The early boxster 987 and 3.6 L engines in the 911 (997) and previous generations of the 911 (986) all use the M96 variant engine.

Is it possible that the M97 engine or later M96 units in the 911 after 2006 use the revised bearing and IMS support found in the M97 of the cayman which appear more reliable ?

There is no definitive reason for IMS failure , some put it down to the lubrication in the bearing being washed out by the low vis oil , others suggest its due to sludge and acidity from short journies and extended oil intervals. There are suggestions of faulty assembly or manufacturing tolerances too. The shaft support is also prone to failure where the thread ends on the spigot , porsche introduced a larger spigot and revised bearing as of 2006 to address this.

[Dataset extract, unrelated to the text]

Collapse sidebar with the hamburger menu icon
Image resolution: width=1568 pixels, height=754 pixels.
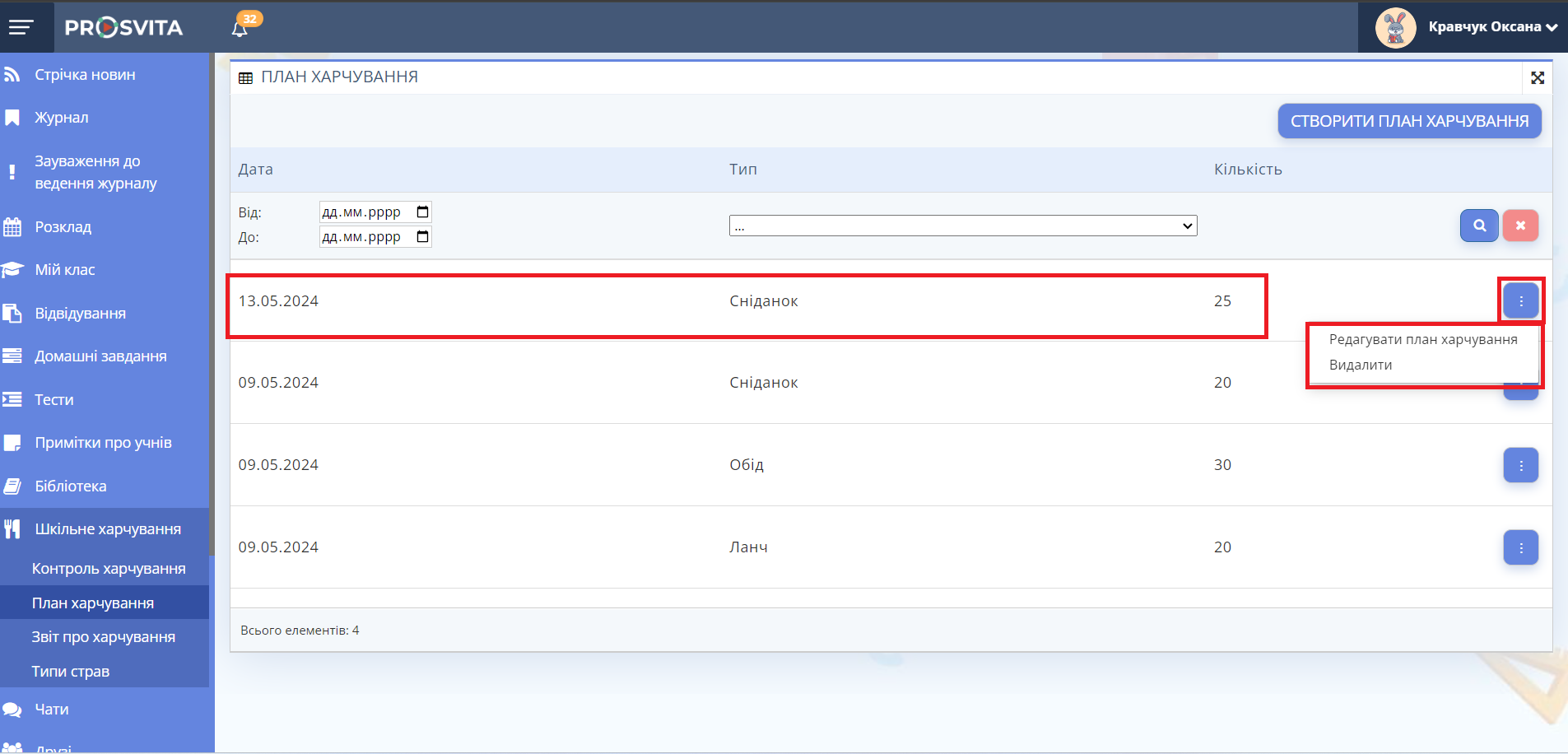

I dont think there is any reason to avoid buying a 997 in favour of a 996 due to concerns with IMS failure (to me the risk is the same) , but agree a later car (post 2006) is less likely to exhibit IMS issues , due to the revised larger spigot and bearing. Experience based on the cayman and boxster suggests this modification went some way to improving IMS bearing/ shaft failures but still didn't cure the seal issue. Whichever car is purchased (even a post 2006 model) I would advise a warranty is a sensible addition. Parts and labour are expensive on these cars and with the added complexity of newer cars there is more to go wrong. As an example rear suspension arms cost in the region of 600 Uk pounds to replace, radiators 300- 400 and other parts similar money. Its relatively easy to end up with a repair bill over 1000 pounds (1500 USD) even outside of main dealer prices and labour rates.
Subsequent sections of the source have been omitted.